The U.S. has signaled its intention to focus enforcement and investigatory efforts on activities that seek to evade or undermine sanctions, particularly with respect to shipping, oil and financial transactions. Secondary sanctions have recently been imposed on banks and currency trading firms in Turkey, Iran and the UAE that allegedly laundered nearly US $1 billion for the benefit of Iranian government and military entities. 

While the European Union (EU) also maintains certain narrow sanctions targeting Iranian entities and persons associated with terrorism, in general European legal restrictions pale in comparison with U.S. sanctions. In response to the restoration of sweeping U.S. sanctions, this past January, Britain, France and Germany launched a special-purpose vehicle called the “Instrument in Support of Trade Exchanges (INSTEX), which is intended to provide a single conduit for payments permissible transactions in Iran (mainly in food, pharmaceutical and medical device sectors). Because the operational and legal specifics of INSTEX remain under development, it is unclear whether or how INSTEX will mitigate risk for European businesses trading with Iranian counterparts. 

In summary, the U.S. and Europe remain starkly divided over trade policy with Iran.
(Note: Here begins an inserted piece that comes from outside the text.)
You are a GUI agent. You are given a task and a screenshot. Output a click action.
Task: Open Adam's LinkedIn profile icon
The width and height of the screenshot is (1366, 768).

Indeed, the EU has even reinforced “blocking sanctions” that could penalize European businesses for complying with enhanced U.S. sanctions. As a result, all European companies should take certain basic steps to minimize or mitigate potential exposure to U.S. enforcement action. First, conduct and document proper due diligence before transacting with any new or unknown Iranian counterparty. At minimum, this due diligence should ascertain the identities of all controlling persons and their controlled persons or affiliates. Second, assess whether the transaction is a high priority focus of U.S. sanctions, either due to the nature of the Iranian counterparty or the transaction itself. Despite the broad sweep of U.S. sanctions, enforcement action is generally less likely in the case of minor or non-recurring violations. Third, assess whether any U.S. persons are involved with executing or supporting the transaction in any way. Any such involvement could “taint” transactions that are otherwise compliant with European law. Fourth, establish and document (with appropriate records) internal monitoring and compliance processes so that multiple or ongoing transactions in Iran are regularly reassessed in light of new sanctions and regulations. Fifth, proactively consult with both U.S. and European counsel to identify any known or potential compliance issues so they can be managed and addressed on a timely and effective basis.   
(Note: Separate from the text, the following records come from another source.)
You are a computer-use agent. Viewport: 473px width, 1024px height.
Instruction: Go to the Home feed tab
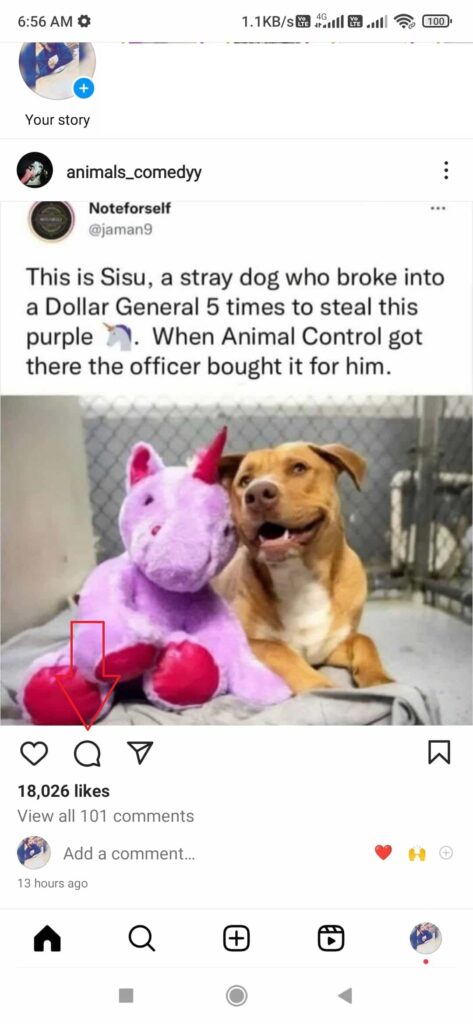pos(47,939)
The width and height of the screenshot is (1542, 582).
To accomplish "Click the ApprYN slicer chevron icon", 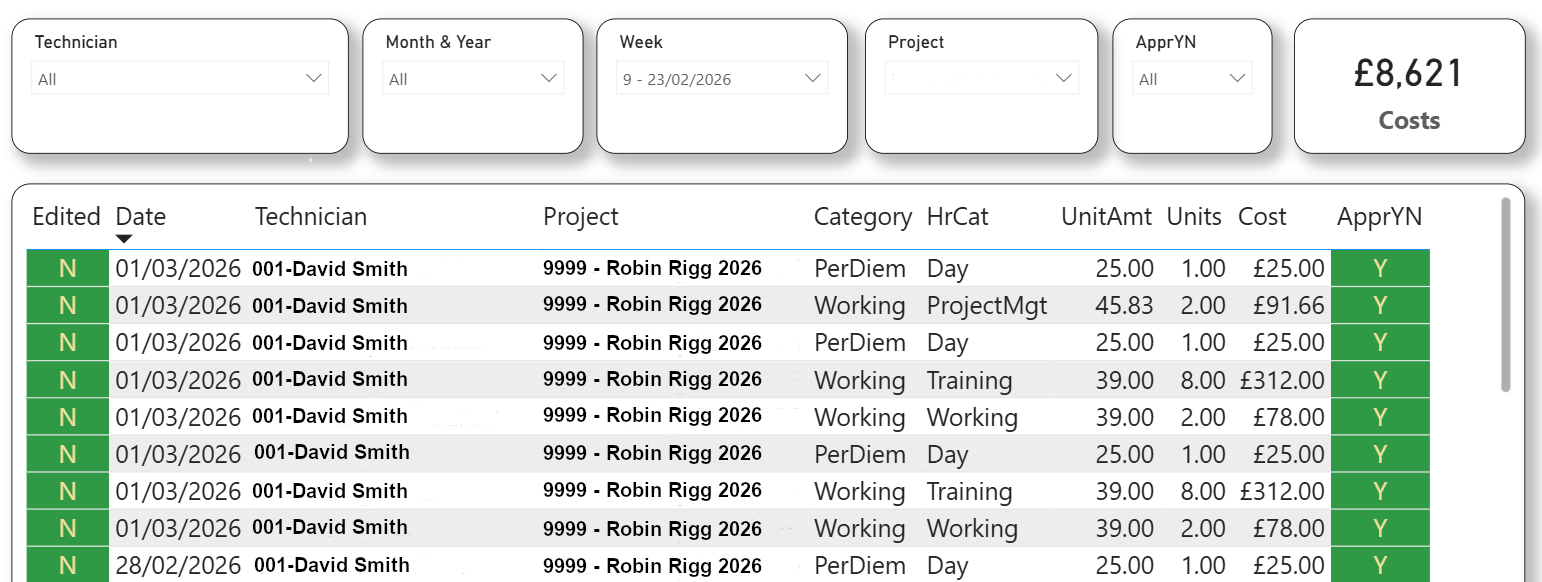I will [1240, 77].
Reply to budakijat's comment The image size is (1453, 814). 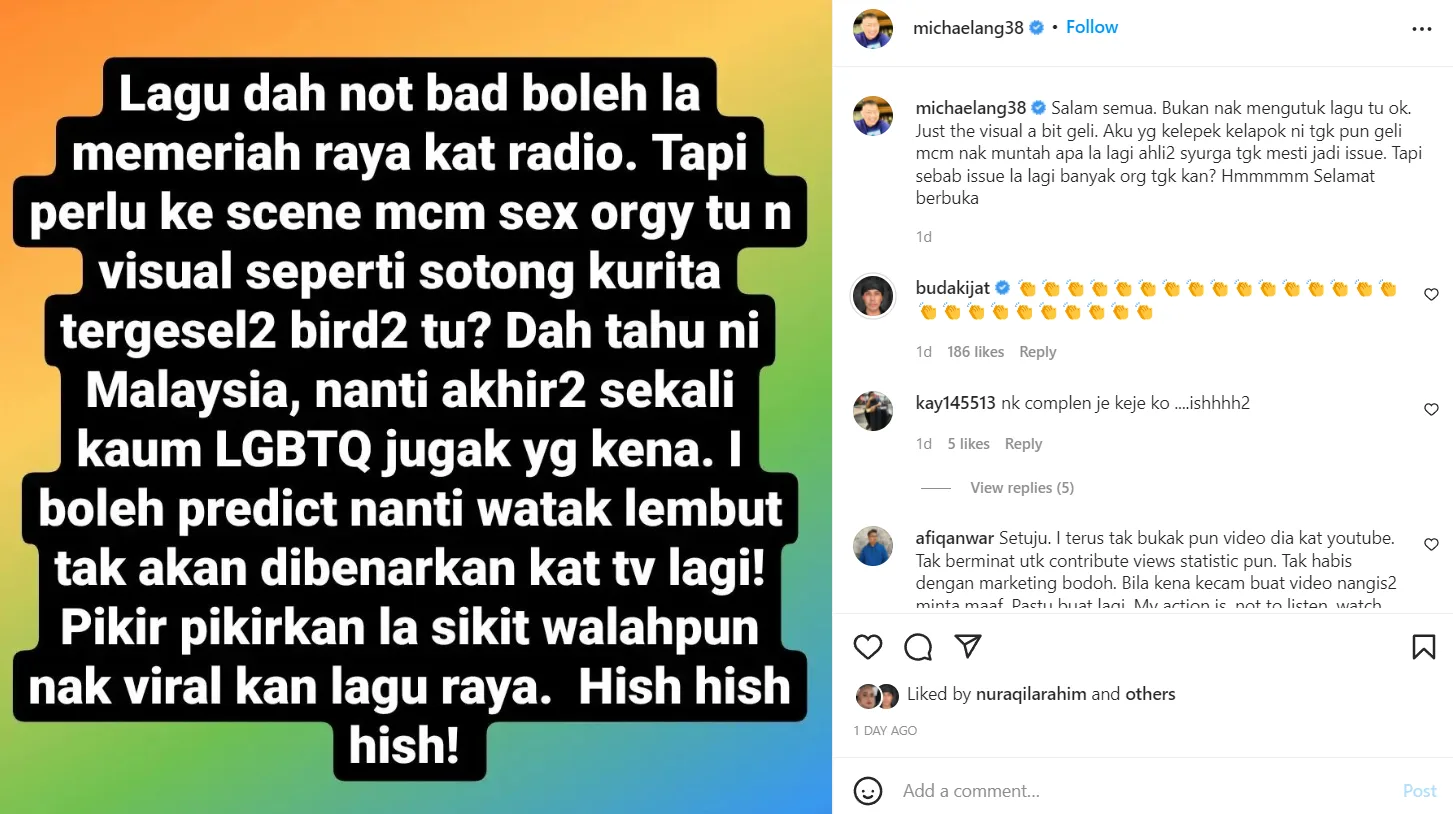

[1] See generally the Iranian Transactions and Sanctions Regulations (ISTR) issued by the U.S. Department of Treasury on October 22, 2012 (31 C.F.R. Part 560) and the Iranian Financial Sanctions Regulations reissued on February 27, 2012 (31 CFR Part 561).

[2] See 31 C.F.R. § 560.208.

[3] See 31 C.F.R. § 561.404; 22 U.S.C. § 8801(B). Whether one or a series of transactions are “significant” is a subjective assessment by the OFAC, based on various criteria including monetary value, number, frequency and nature of the transaction.